For many, a good night’s sleep is hard to come by.
More than 30% of Pennsylvanians sleep fewer than seven hours a night, according to data from the United Health Foundation.
In an effort to fight insomnia and get adequate rest, many turn to over-the-counter sleep aids or supplements like melatonin.
But new preliminary research released by the American Heart Association on Monday warns that long-term use of melatonin may increase risk of heart failure.
The study, to be presented at the American Heart Association’s meetings this weekend, analyzed five years of data from over 130,000 people with insomnia and found a link between melatonin use and a higher risk of heart failure or death.
Melatonin is a hormone in the body that plays a role in sleep, with production in the brain increasing when it’s dark and decreasing when it’s light. Melatonin is also widely available as an over-the-counter supplement, typically in an oral tablet or capsule.
“Poor sleep wreaks like havoc on our metabolism,” said Dr. Brenda Mendizabal, director of preventive cardiology at UPMC Children’s Hospital of Pittsburgh and board president of American Heart Association of Greater Pittsburgh. “It has so many deleterious effects on not only your cardiovascular health, but metabolic health. It’s something that we should be talking about.”
The study focused on adults diagnosed with insomnia, with an average age of 55.7 years. Among the 130,828 participants, about half — 65,414 — had been prescribed melatonin and reported using it for at least a year, according to data from the American Heart Association.
The study’s control group — who had never been prescribed melatonin — were matched to the group taking melatonin by demographic information, health conditions and medications such as age, sex, race and ethnicity, heart and nervous system diseases, blood pressure and body mass index, the report said.
“Melatonin supplements are widely thought of as a safe and ‘natural’ option to support better sleep, so it was striking to see such consistent and significant increases in serious health outcomes, even after balancing for many other risk factors,” said Dr. Ekenedilichukwu Nnadi, lead author of the study and chief resident in internal medicine at SUNY Downstate/Kings County Primary Care in Brooklyn, N.Y., in a news release.

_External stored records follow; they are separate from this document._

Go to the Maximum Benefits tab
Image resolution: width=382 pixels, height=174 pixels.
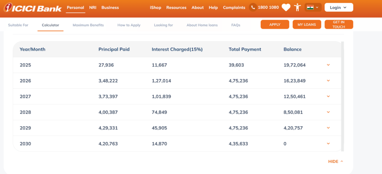coord(88,25)
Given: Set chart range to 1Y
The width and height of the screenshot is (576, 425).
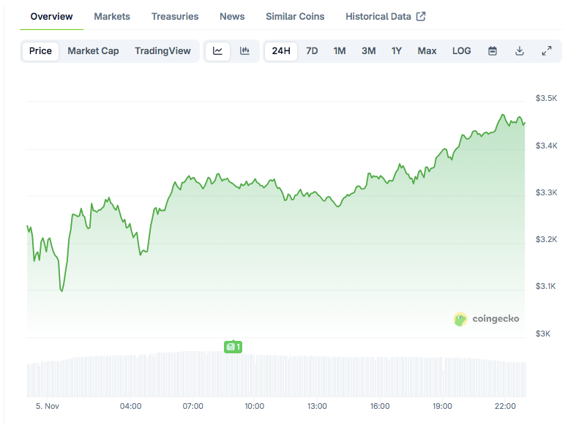Looking at the screenshot, I should point(397,51).
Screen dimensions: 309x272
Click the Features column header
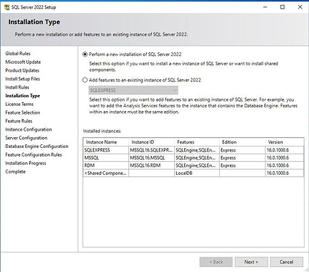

Nnadi said the study couldn’t prove a “direct cause-and-effect relationship,” but it found that adults with insomnia who took melatonin for a year or more had about a 90% higher risk of heart failure than nonusers.
The study’s data also did not include information on melatonin dosage, as such details were not consistently recorded in the health records, Nnadi said
The American Heart Association also found that participants taking melatonin were nearly 3.5 times as likely to be hospitalized for heart failure and nearly twice as likely to die from any cause than those not taking melatonin, the study said.
In the United States, melatonin is considered a dietary supplement, meaning that it is subject to less strict regulations by the Food and Drug Administration than a prescription or over-the-counter drug. In several other countries, including the United Kingdom, melatonin is available only with a prescription and is considered a drug, according to the National Center for Complementary and Integrative Health.
Joyce Oen-Hsiao, an associate professor of cardiovascular medicine at Yale School of Medicine, pointed out some flaws in the study. She told The Washington Post that the health record data did not show whether patients with insomnia who were prescribed melatonin actually experienced changes in their sleep.
“If they had such bad insomnia that they needed prescription-dose melatonin, were they actually getting the benefit of the melatonin for sleep?” Oen-Hsiao said to the Post. “And if the answer is no, then you cannot have a correlation that melatonin causes heart failure.”
She, along with other experts, called for more research into the the long-term use of melatonin.
Mendizabal, the UPMC Children’s Hospital doctor, said Monday that she had not yet read the study. But she cited natural ways to improve sleep hygiene, in order to wake up feeling well rested and energized. These include eating pistachios, which boost melatonin, keeping screens out of the bedroom, and practicing mindfulness and breathing techniques.
“I think we don’t put nearly as much emphasis on sleep hygiene as we should,” Mendizabal said. “Most people, when they’ve had a good night’s rest, is somebody who wakes up feeling refreshed, somebody who feels like they’re ready to kind of tackle the day.”
TribLive reached out to the FDA to ask whether the study could lead to a change in melatonin’s classification and or the need for a prescription, but did not receive a reply on Monday.